### Görev
Hz. İbrahim'in Rabb'ini tanımlamasını ele alan metne göre, dinin çıkar ilişkilerine alet olmasını önlemek için ne gereklidir?

### Belge Bölümü
::::::::

Bu ayetlerde, Hz. İbrahim’in Rabb’ini tanımlarken kurduğu cümlelere dikkat ederseniz tersinden muhataplarının kendi putlarına yükledikleri anlamları bulabilirsiniz.
Âlemlerin Rabb’i;
Yaratan,
Doğru yolu gösteren,
Yediren ve içiren,
Hastalıkları iyileştiren,
Öldüren ve sonra yeniden diriltecek olan,
Ve hesap gününde hataları bağışlaması umulan odur.
Bu konuların hepsi, insanlar için hayati bir önem taşır ve bir takım sembollerle Allah dışında bir şeylere yakıştırılması haksızlıktır. Demek bu cahil halk; doğru yolu bulmak, rızkını temin etmek, hastalıklarını iyileştirmek, ölüm korkusundan kaçmak ve umduklarına kavuşmak için bu putlara bazı anlamlar yüklemektedir. Kaynağı beşerî olan bir düşüncenin bütün bu talepleri karşılaması nasıl beklenebilir? Hangi ideoloji insana bu kadar geniş bir çerçevede cevap verebilmiştir? Sonuçta insanlar, bu taleplerini karşıladıklarını düşündükleri şeyler önünde boyun eğmek zorunda kalmayacaklar mı?
İnsanların bu taleplerini karşılamak adına yöneldikleri şeyler, mistik bir kurgu içinde kutsanmadan ilgi çekemeyecekleri için olağanüstü şekillere sokulur. Hiç değilse yenilmez kahramanlar, alçak düşmanlar ve cesaret öyküleriyle dolu masallar kurgulanır. Çoğu zaman bu kurgunun içeriğine mitolojilerden ya da dinden de eklemeler yapılır. Bu çaba sadece türbe, yatır, kabir, fal, nazar, büyü hikâyeleriyle oluşturulmaz. Anıt, heykel, uzay, burç, astroloji, enerji gibi çağdaş formları da vardır. Amaç bunlar üstünden hayata veya hayatta olanlara dair mesajlar üreterek insanları güdülemek ve mevcut yapıyı korumaya yönelik kazanımlar elde edilmesine imkân vermektir. Dinin böylesine çıkar ilişkilerine alet olmasını önlemek için şüphesiz doğru anlaşılması gerekir.

::::::::

### Veriler
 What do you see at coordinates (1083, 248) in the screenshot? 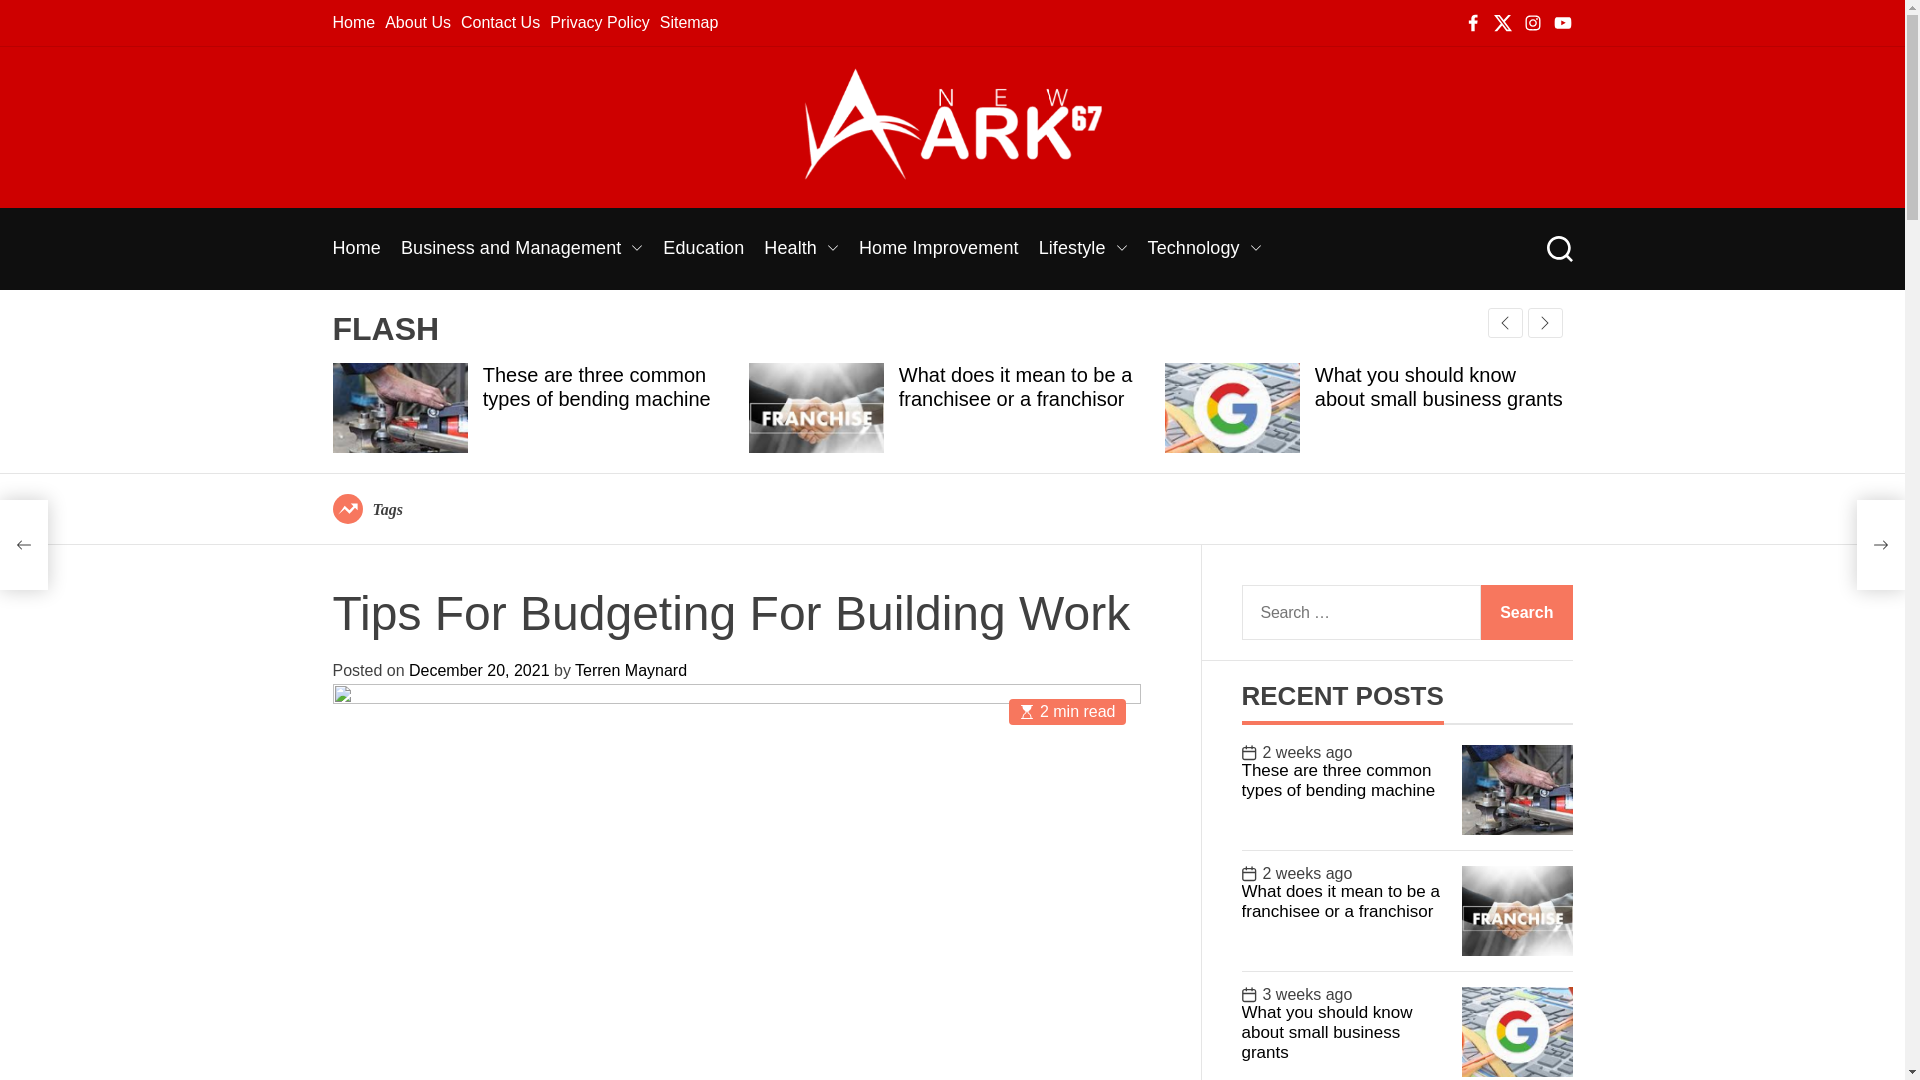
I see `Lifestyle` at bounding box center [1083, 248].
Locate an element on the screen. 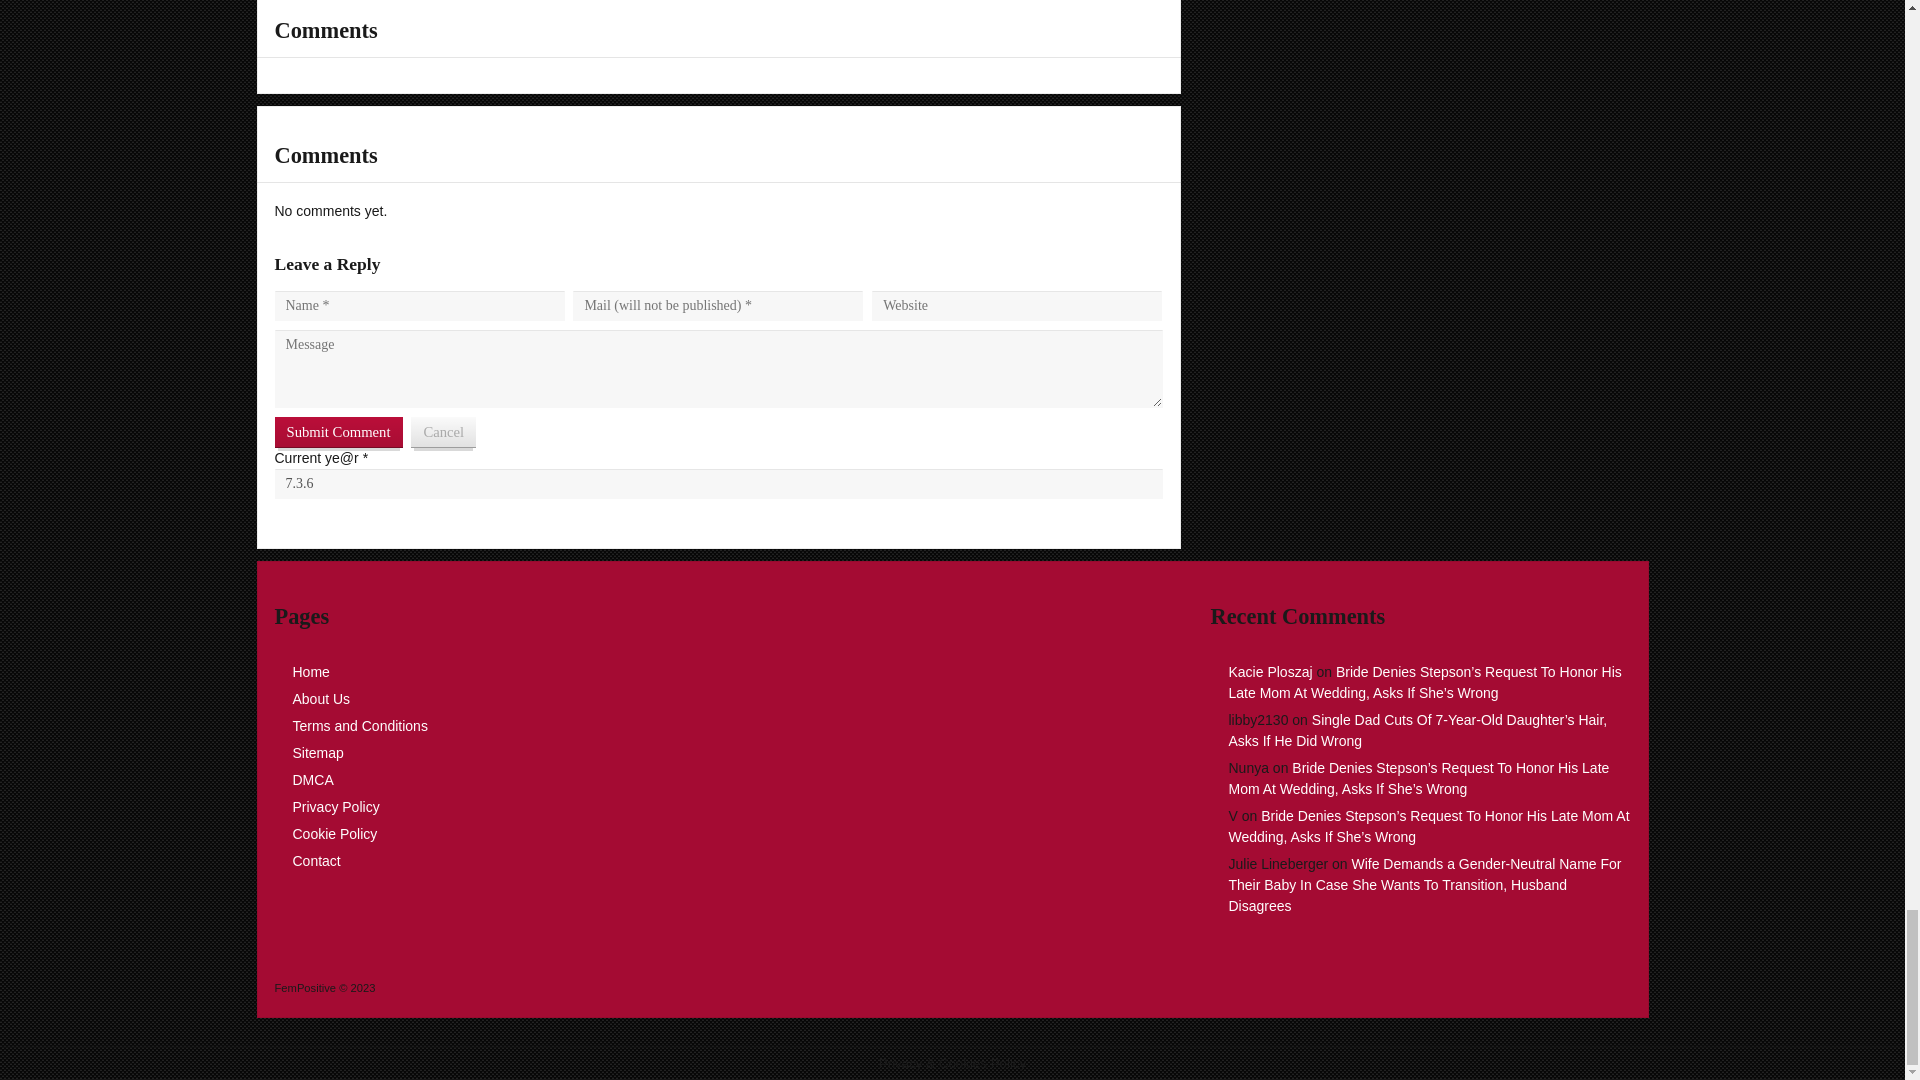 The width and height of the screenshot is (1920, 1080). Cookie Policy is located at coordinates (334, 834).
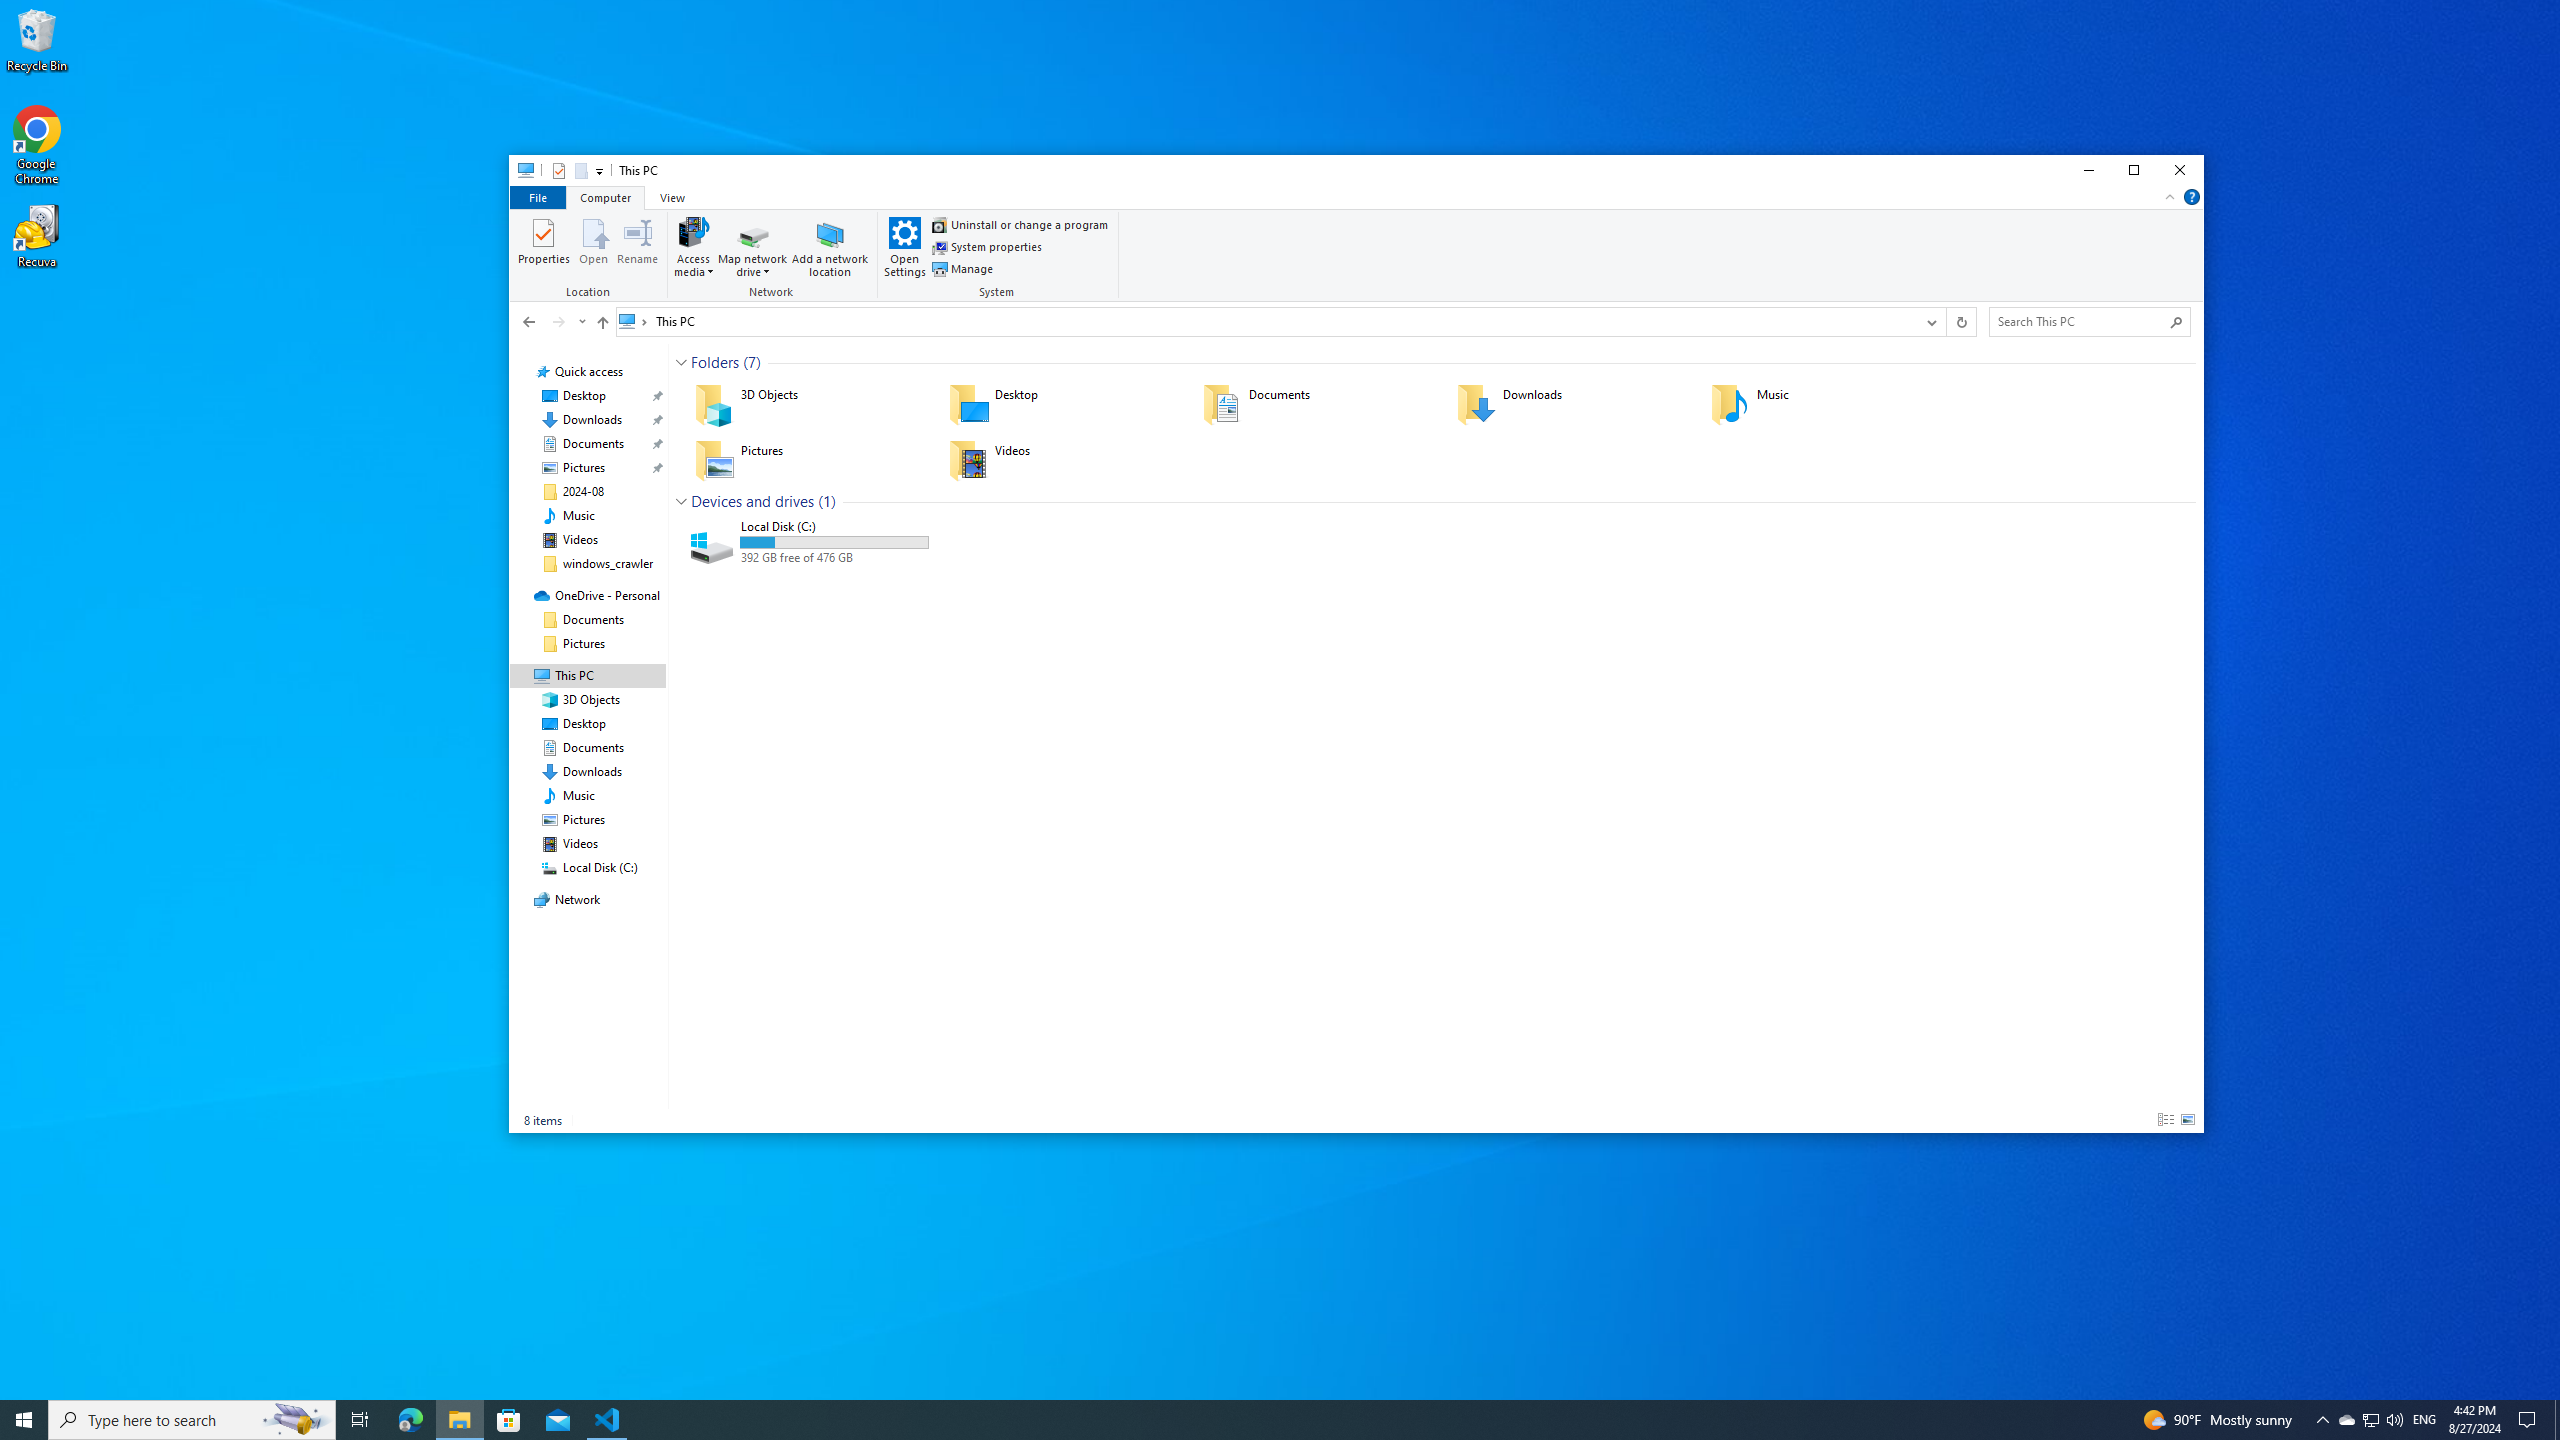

::::::::

### Alıştırmanın Çözümü
Dinin doğru anlaşılması gerekir.